A standard method used to control mycotoxins is the use of non–nutritive absorbing materials in the diet that bind the mycotoxins and reduce their uptake from the GIT. Several such binding compounds have been used with success. On the other hand, there is increasing emphasis on the use of plant extracts to reduce the toxic effects of mycotoxins. Berberine is a plant alkaloid with a long history of use in traditional Chinese and Indian medicine. This alkaloid is found in the roots, rhizomes, and shoots of many plants, including Coptis chinesis and Berberis vulgaris. Among other activities, berberine has strong antioxidant and anti-inflammatory properties.
In this study, published in Poultry Science (2021), researchers induced experimental aflatoxicosis and ochratoxicosis by contaminating broiler feed with aflatoxins and ochratoxins to determine the efficacy of different levels of the plant alkaloid ‘berberine’ in reducing the effects of acute aflatoxicosis and ochratoxicosis on performance, antioxidant status, liver function, and gut function in broilers.
A total of 288-day-old chicks were used in this study, both mycotoxins were included at 2 ppm and the study consisted of 9 dietary groups as follows:
The study showed that there was a reduction in feed intake and weight gain, and high FCR in the diets fed with mycotoxins (Table 1).
The FCR of chicks fed the NC diet was significantly lower compared to the FCR of chicks fed positive control diets contaminated with AFB and OTA. All the performance parameters were improved with the addition of berberine, in a dose-dependent manner. Mortality was also reduced by the addition of berberine. The reduction in performance was attributed to the mycotoxins’ inhibitory effects on secretion of digestive enzymes (damage to the digestive tract and liver), leading to impaired nutrient absorption and utilisation.

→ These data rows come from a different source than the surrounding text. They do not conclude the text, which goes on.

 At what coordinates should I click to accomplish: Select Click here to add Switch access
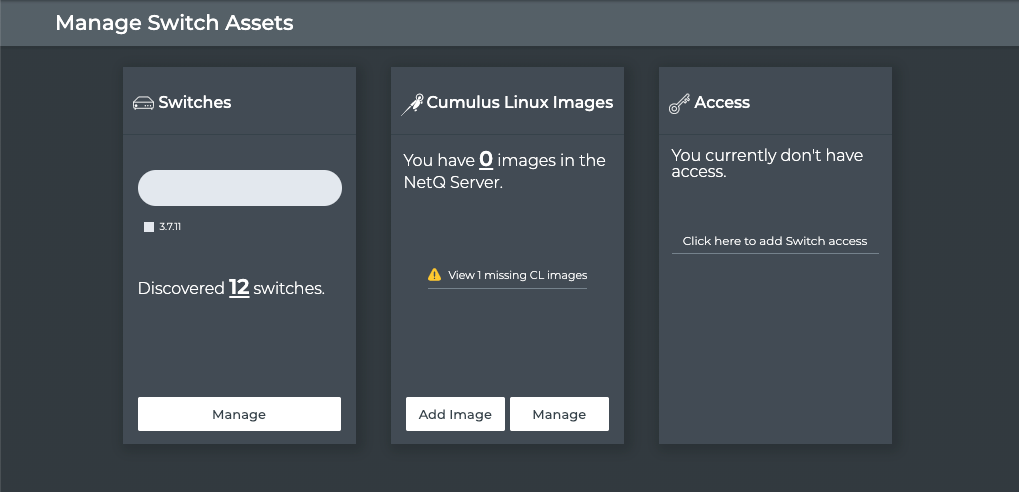pyautogui.click(x=774, y=241)
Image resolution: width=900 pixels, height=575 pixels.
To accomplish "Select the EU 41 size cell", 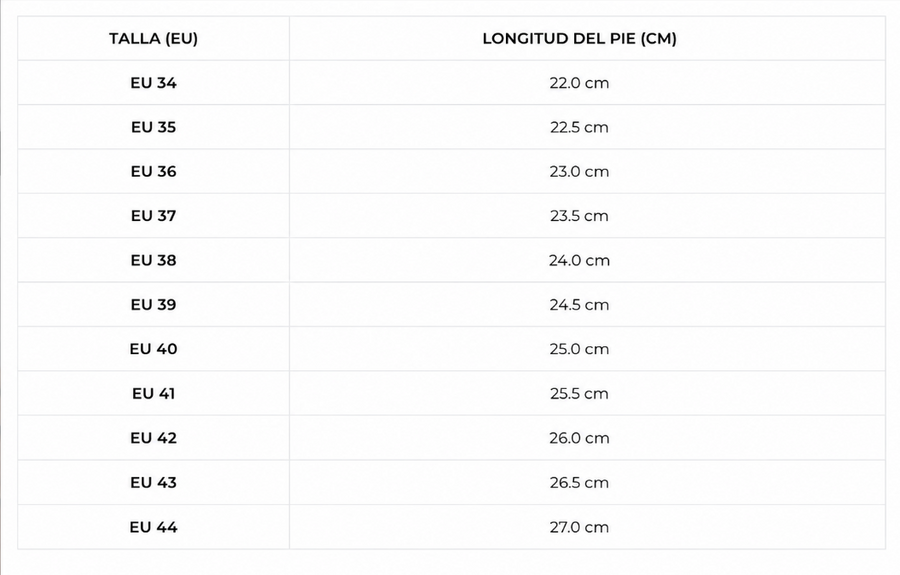I will [153, 394].
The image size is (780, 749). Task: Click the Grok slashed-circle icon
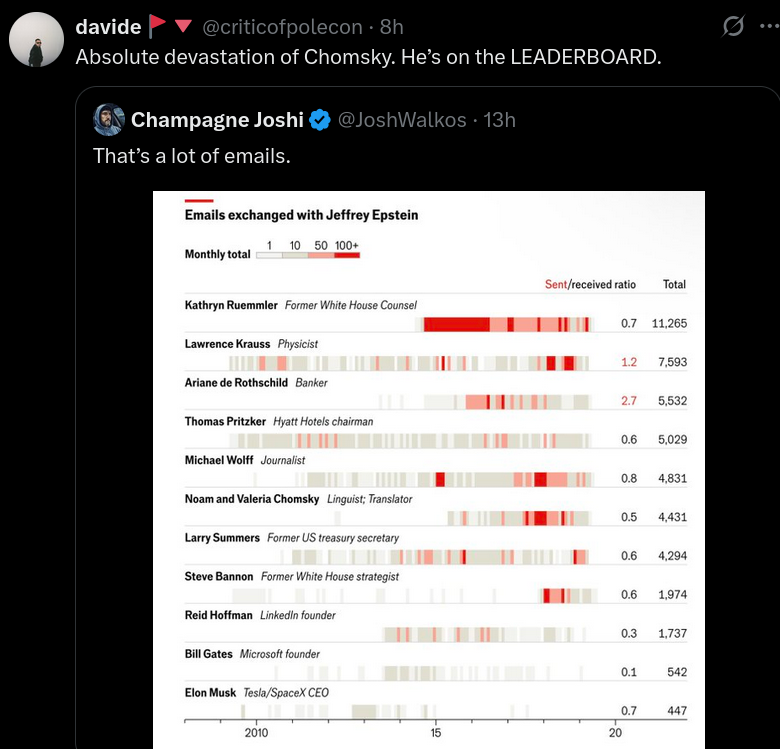(733, 27)
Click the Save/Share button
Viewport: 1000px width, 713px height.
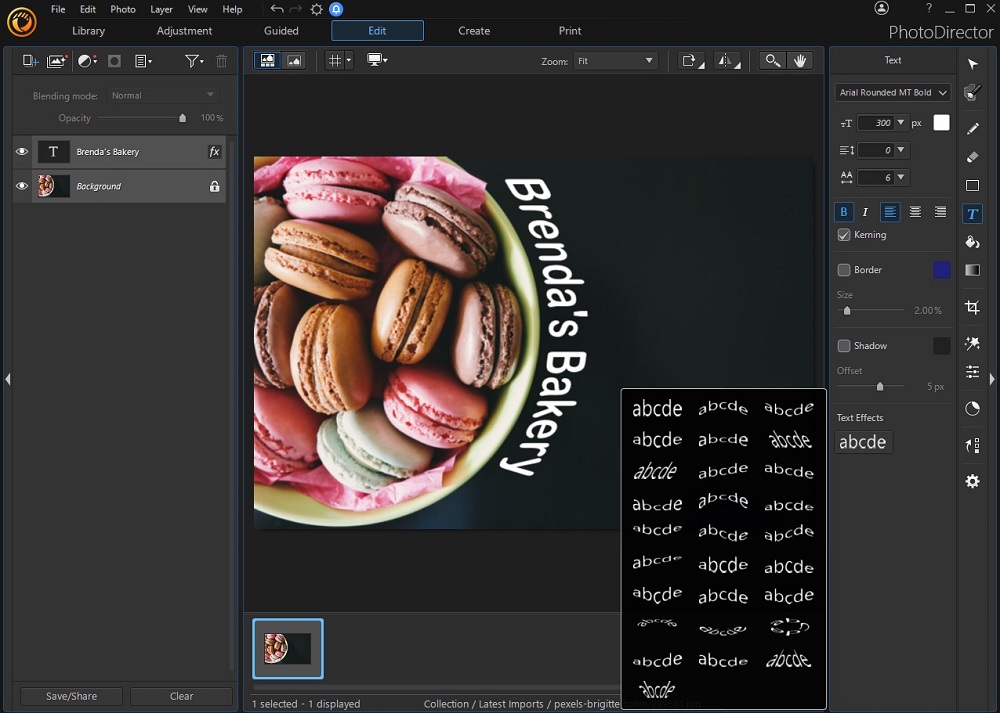(70, 695)
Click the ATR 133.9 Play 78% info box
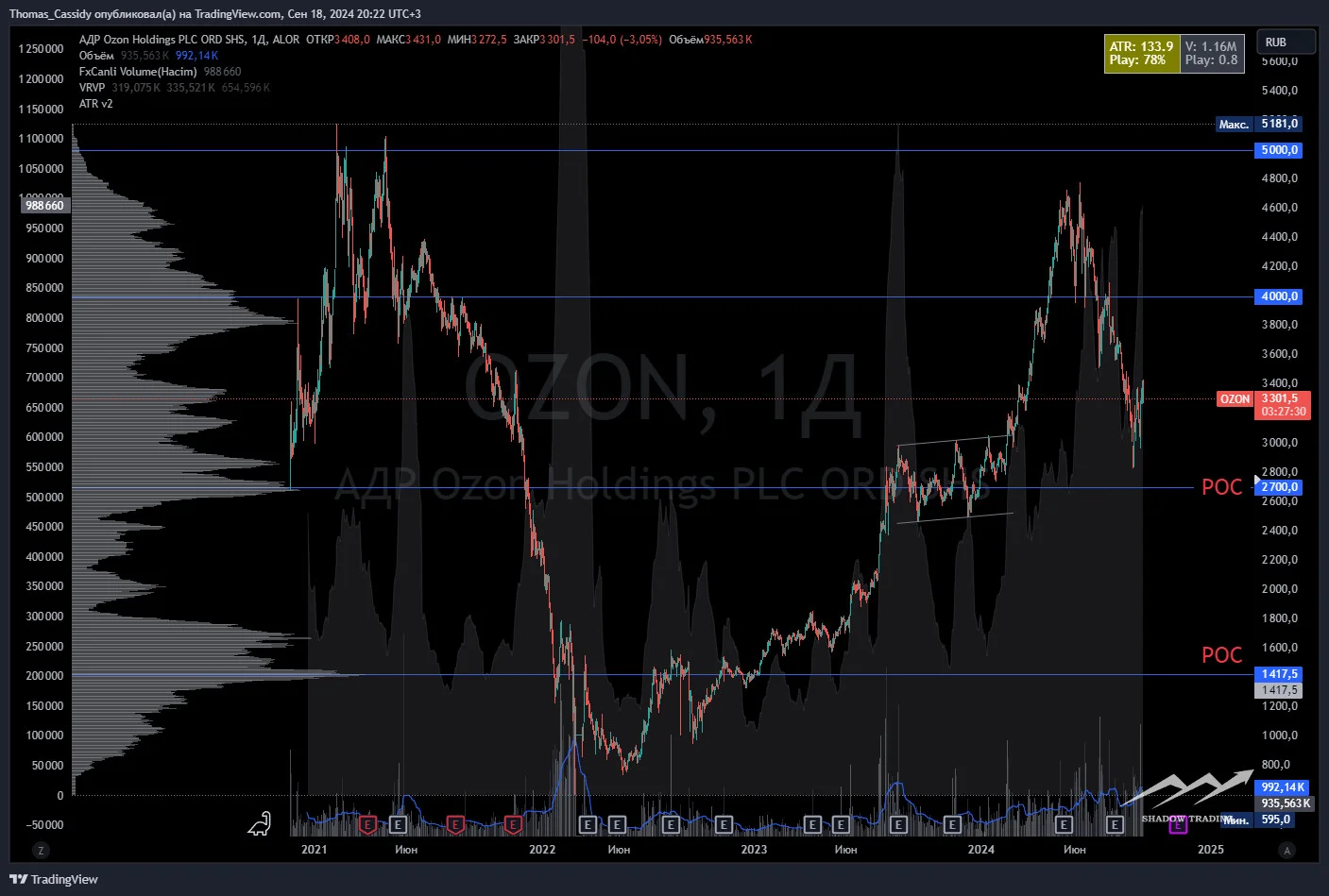The image size is (1329, 896). (1142, 53)
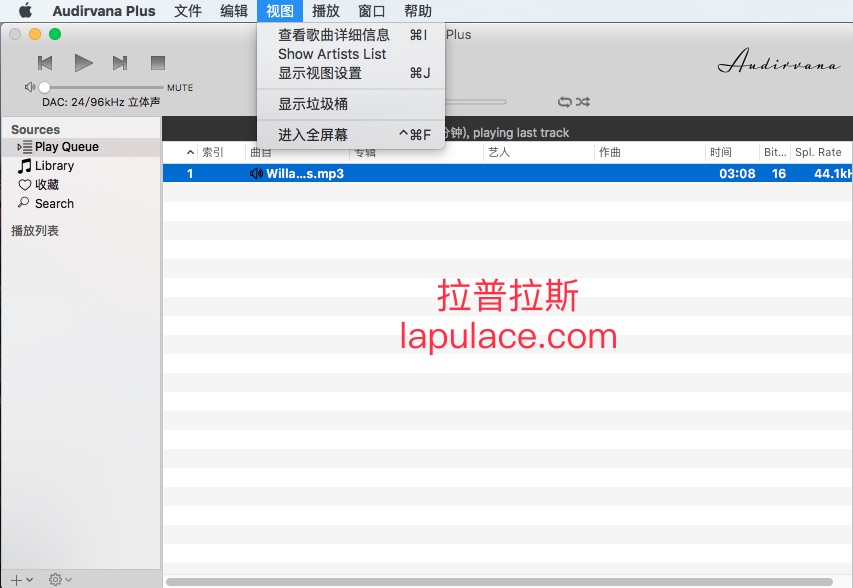Choose 显示垃圾桶 from the open menu
This screenshot has width=853, height=588.
pos(313,104)
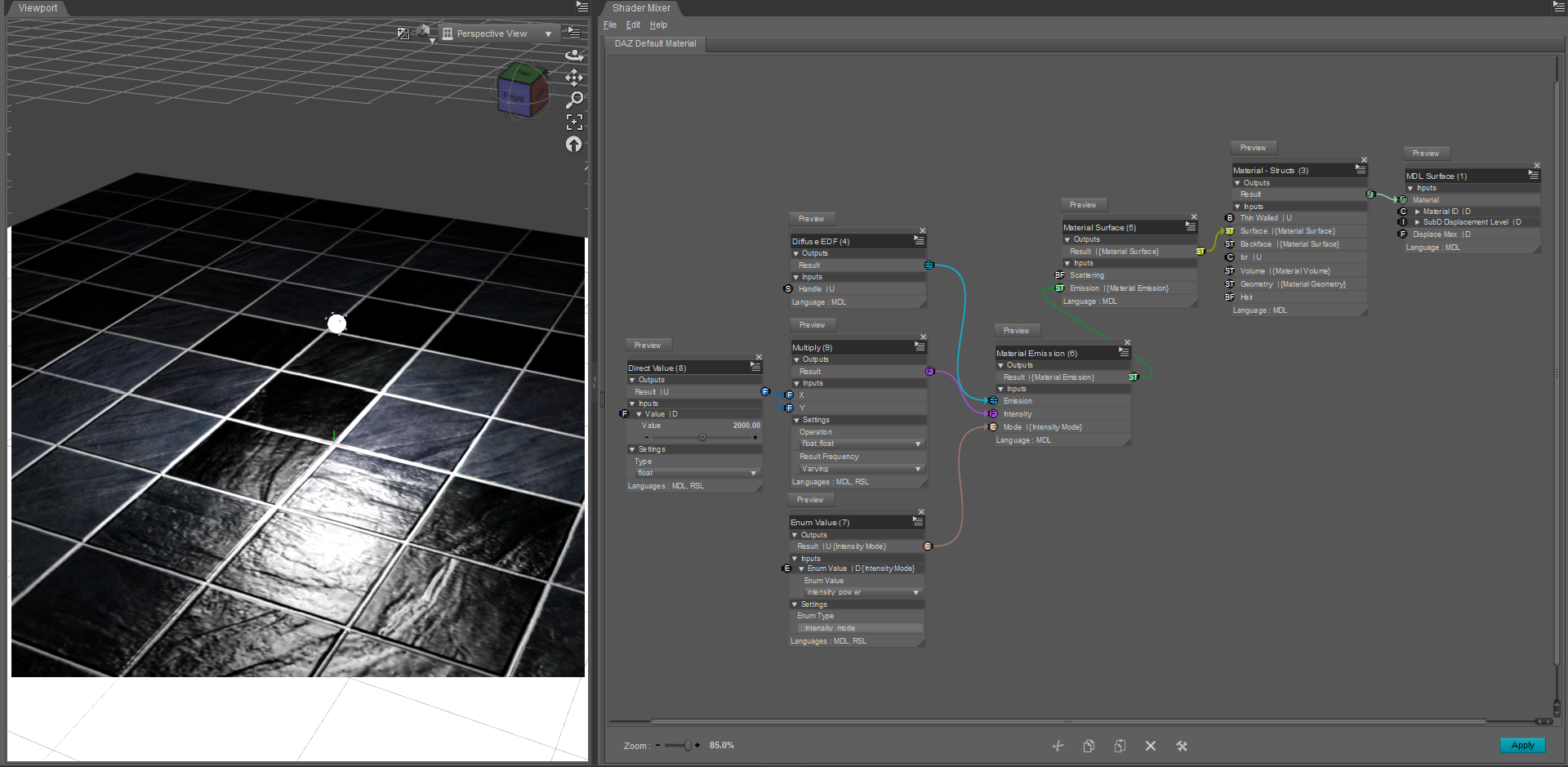Open the Multiply Operation float,float dropdown
The height and width of the screenshot is (767, 1568).
(x=860, y=444)
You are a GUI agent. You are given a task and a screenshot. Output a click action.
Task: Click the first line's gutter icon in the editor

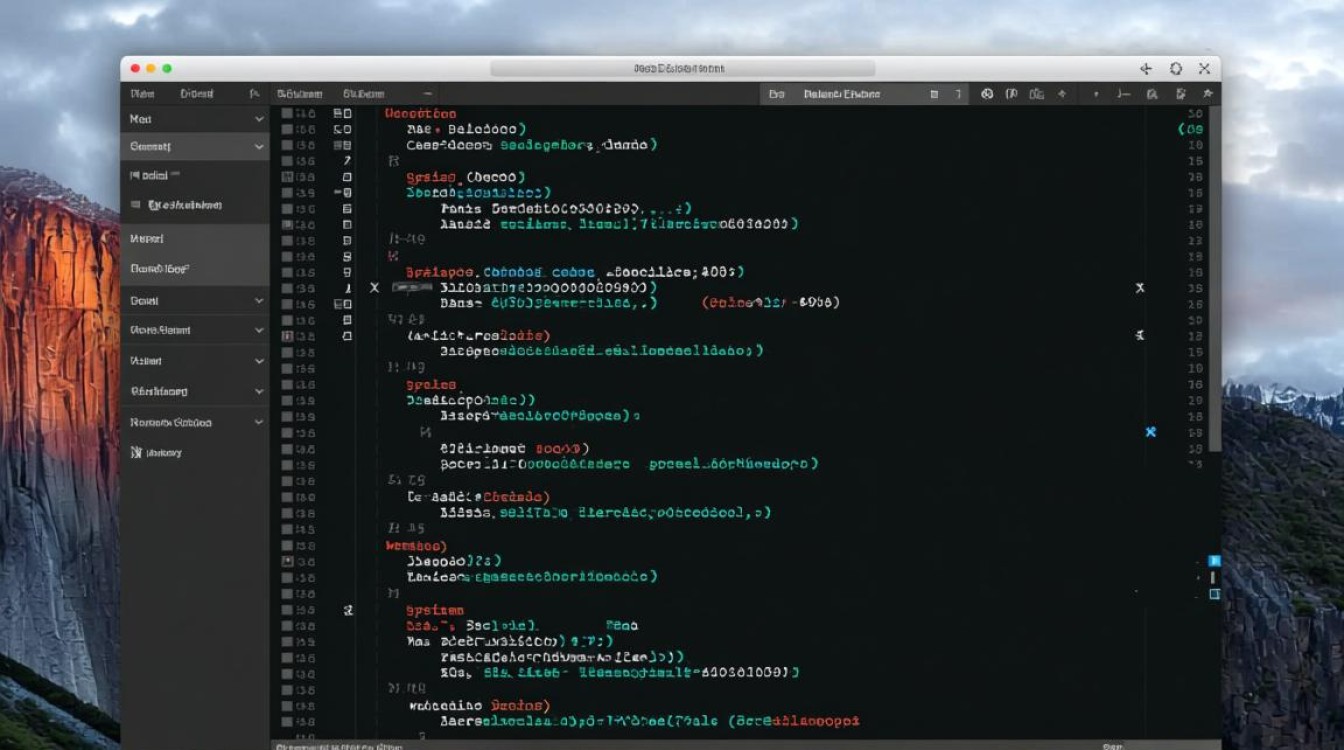tap(341, 114)
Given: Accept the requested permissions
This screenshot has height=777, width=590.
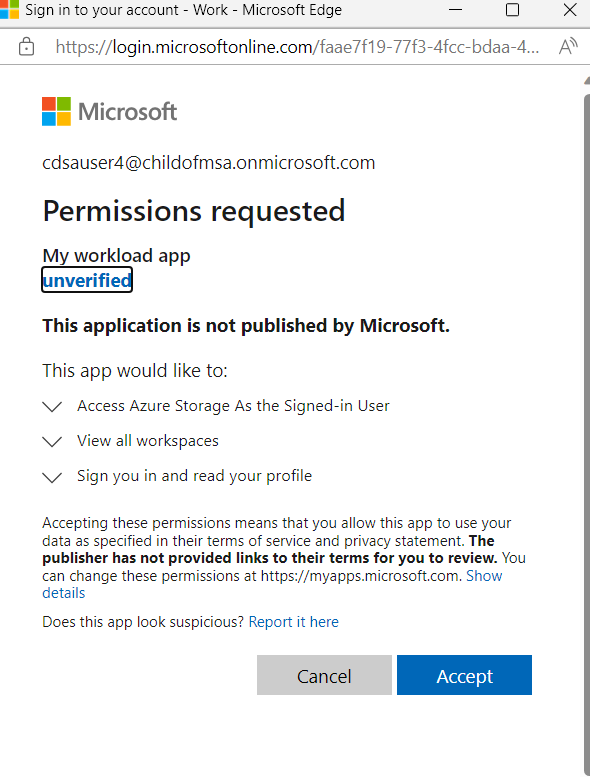Looking at the screenshot, I should [x=464, y=675].
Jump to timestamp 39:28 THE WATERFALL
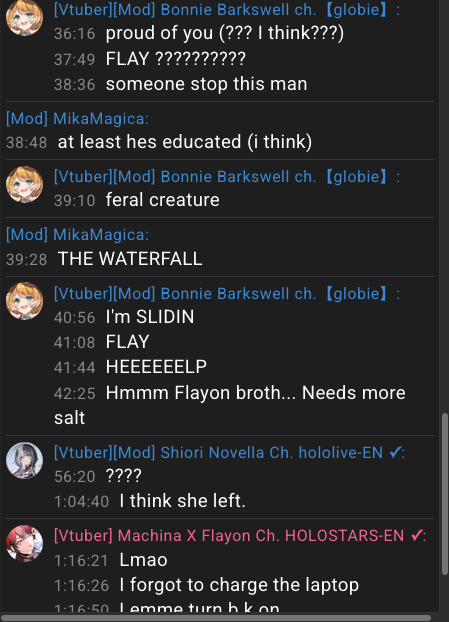 pyautogui.click(x=27, y=259)
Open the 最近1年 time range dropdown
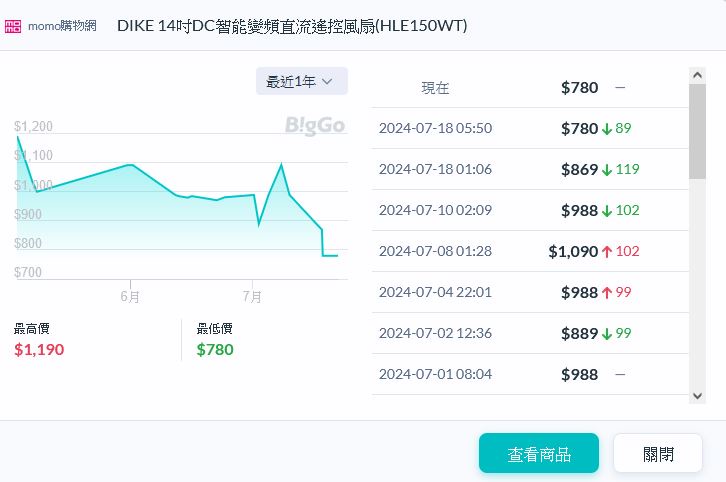This screenshot has height=482, width=726. 301,81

It was observed that berberine minimises the impact of mycotoxins through various mechanisms. For example, activation of B-cell lymphoma 2 family of conserved proteins, which inhibit mitochondrial permeability and release of apoptosis proteins from the mitochondria, ultimately inhibiting apoptosis or necrosis. The improvement in production and the reduction in the mortality rate was also attributed to the plant extract’s antioxidant and antimicrobial effects that inhibit pathogenic and non-beneficial GIT microbes.
The toxic effect of mycotoxins can lead to oxidative stress and the generation of free radicals, damaging the antioxidant system. In this study, adding berberine to the contaminated diets led to antioxidant effects, observed by a reduction of malondialdehyde, an end-product of lipid peroxidation that increases during oxidative stress and an essential indicator of antioxidant ability.
Another observation made was that berberine increases the production of antioxidant enzymes ‘superoxide dismutase’ and ‘glutathione peroxidase’, which compose a primary system that counters the toxic effects of free radicals. The researchers emphasised the fact that the degree of oxidative stress is related to the mycotoxin’s duration of contamination, co-contamination, the synergetic effects, toxin levels, and animal age, species and productive stage.
In this study, changes in the liver of chickens fed the AFB and OTA diets indicated liver degeneration, which was seen as cellular swelling in hepatocytes, fatty degeneration, and vascular changes leading to liver enlargement. The damage to the liver was also seen through elevated levels of serum ALT, serum AST, and alkaline phosphatase, which are all indicative of degenerative changes in liver tissue. The addition of BBR at all levels resulted in both weight and lesion scores decreasing in a dose-dependent manner (Table 2). Knowing that these mycotoxins can induce apoptosis through inflammatory mechanisms and oxidative stress, it was speculated that the anti-inflammatory activity of BBR was able to reduce lesions caused by aflatoxin by reducing inflammatory cytokine production (which was observed in a previous study). It was concluded that berberine can ameliorate the effects of liver damage caused by aflatoxins and ochratoxins.
The villus height, villus width and crypt depth decreased in broilers fed diets infused with AFB or OTA mycotoxins. All levels of berberine supplement improved these intestinal measurements. The ameliorating effect of berberine was attributed to its ability to reduce oxidative stress, reduce inflammatory factors, and regulate GIT microbiota, promoting the growth of epithelial cells.
It was concluded that berberine supplementation is a useful dietary strategy to prevent the effects of aflatoxicosis and ochratoxicosis in broiler chickens. Overall, berberine supplementation at 600 mg/kg was recommended as it improves growth performance, liver function, gut function, and the antioxidant status of broilers fed diets contaminated with aflatoxin and ochratoxin mycotoxins.